Manchester aldermen detox discussion turns tense

May 18—Tense moments from an earlier discussion on Manchester's contract with a firm to provide detox services to homeless individuals seeking help with drug and alcohol abuse spilled over into this week's Board of Mayor and Aldermen meeting, with some officials questioning the relationship between the city's homelessness director and GateHouse Treatment.

Alderman Bill Barry said there is "obvious friction" between the city — specifically Director of Homeless Initiatives Adrienne Beloin — and Amanda Robichaud, GateHouse Director of Northeast Development.

Now in the second month of an agreement to pay GateHouse to help homeless individuals in Manchester suffering from opioid abuse, Robichaud said 31 people were helped through the program, with only three declining further treatment and more than half either working with nonprofits for additional treatment or enrolling in a form of long-term care.

"The numbers we saw last night were fabulous, they were off the chart," said Barry. "I think we should continue going forward, and hope that both entities will get together and iron out their differences.
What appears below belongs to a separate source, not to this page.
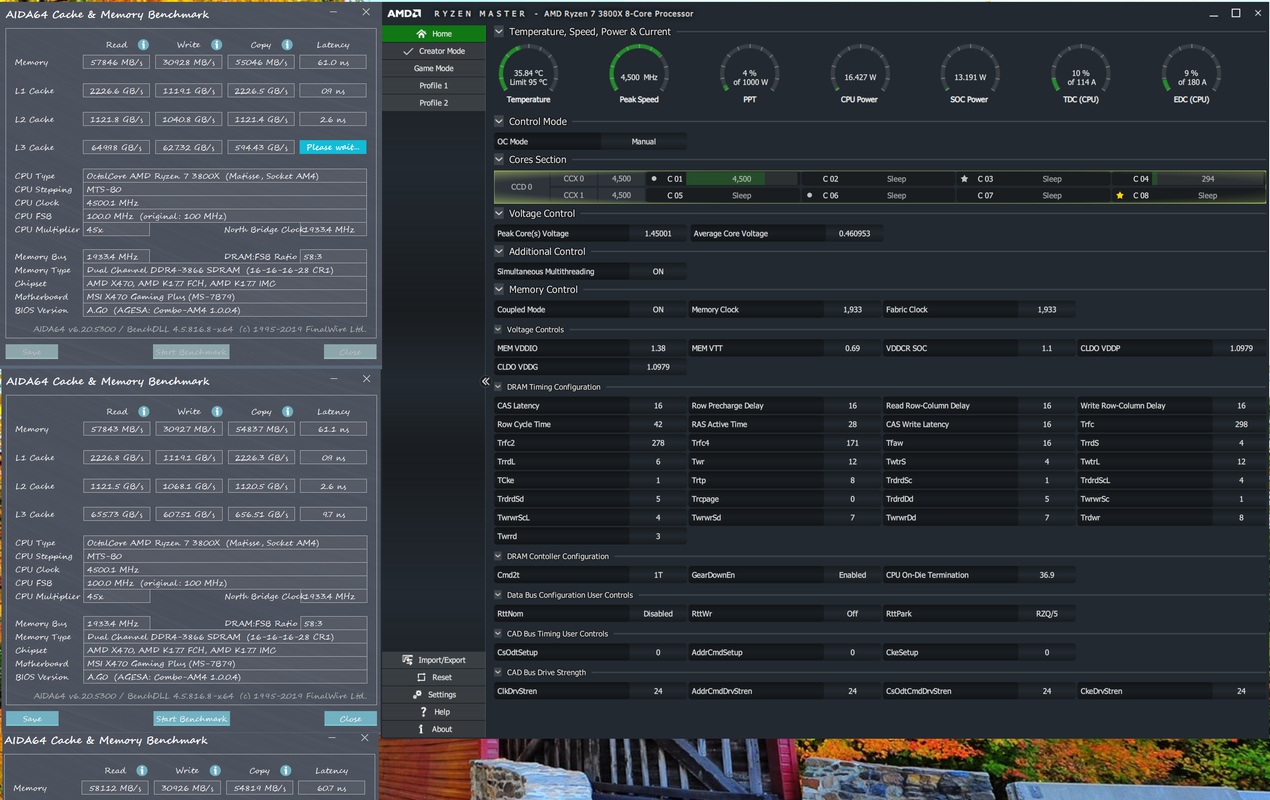Toggle the Coupled Mode ON setting

(658, 309)
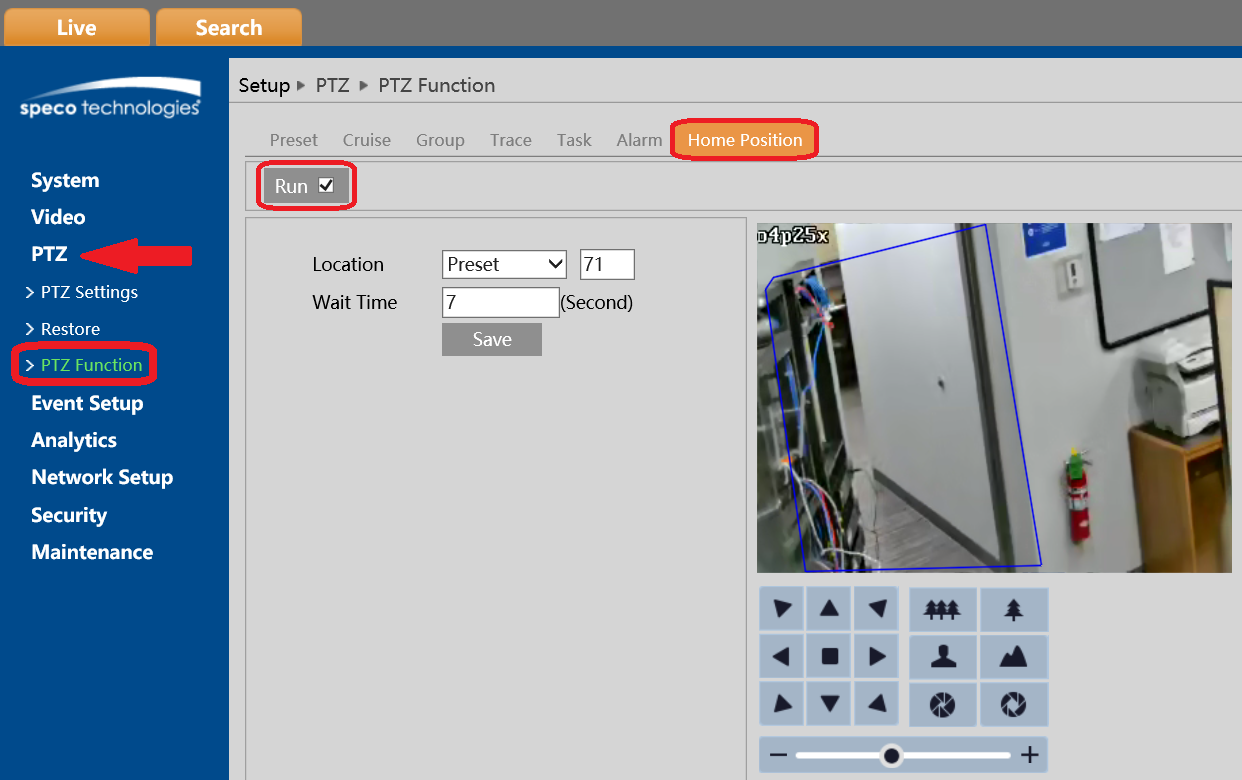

We need to get along. It's important that everyone works as hard as they can to make this work.

"In the long run the only way this city is going to get healthy is if we get these people into treatment."

In her first board meeting after being elected last week, Ward 6 Alderman Crissy Kantor made a motion to have Robichaud present information on GateHouse's detox program directly to the full board instead of to Beloin, who then reports the information to the aldermen.

The motion was tabled over fears it may require renegotiating the city's deal with GateHouse.

Beloin disagreed with Kantor's motion, saying the city's contract with GateHouse "absolutely" requires oversight, because the city shouldn't provide money without those funds being monitored or audited.

"Essentially what you're asking for is that you give money to the vendor, a vendor that does not work for the city, and that they come and report numbers to you in whatever format they want to provide it," Beloin said. "And you have a resident expert in behavioral health on your director's board who is overqualified to monitor this project."

"There appears to be a complication," Alderman Pat Long said to Beloin. "It's not you, it's not GateHouse, we're just trying to get our hands around this. Now I'm hearing that GateHouse would give a report, and you would give a report that would be different. This board would just like to be updated."

Beloin responded with, "It's not that complicated."

"Amanda's not giving me information that's requested, and I can't report anything different than what she's giving me. She has to give me the full information, and then I can report on their successes."

"This is very exciting that people are being taken off the street," Long said. "I've been here for 14 years and I've never heard that. It doesn't mean it wasn't happening, I just never heard it."

The discussion came after members of the Aldermanic Committee on Accounts, Enrollment and Revenue Administration voted 3-1 earlier in the night to table an ordinance establishing a new Housing Stability Department, which Beloin would head up.

"You guys wanted to give her a whole department? No. She's overqualified for the whole city," said Alderman Joe Kelly Levasseur sarcastically.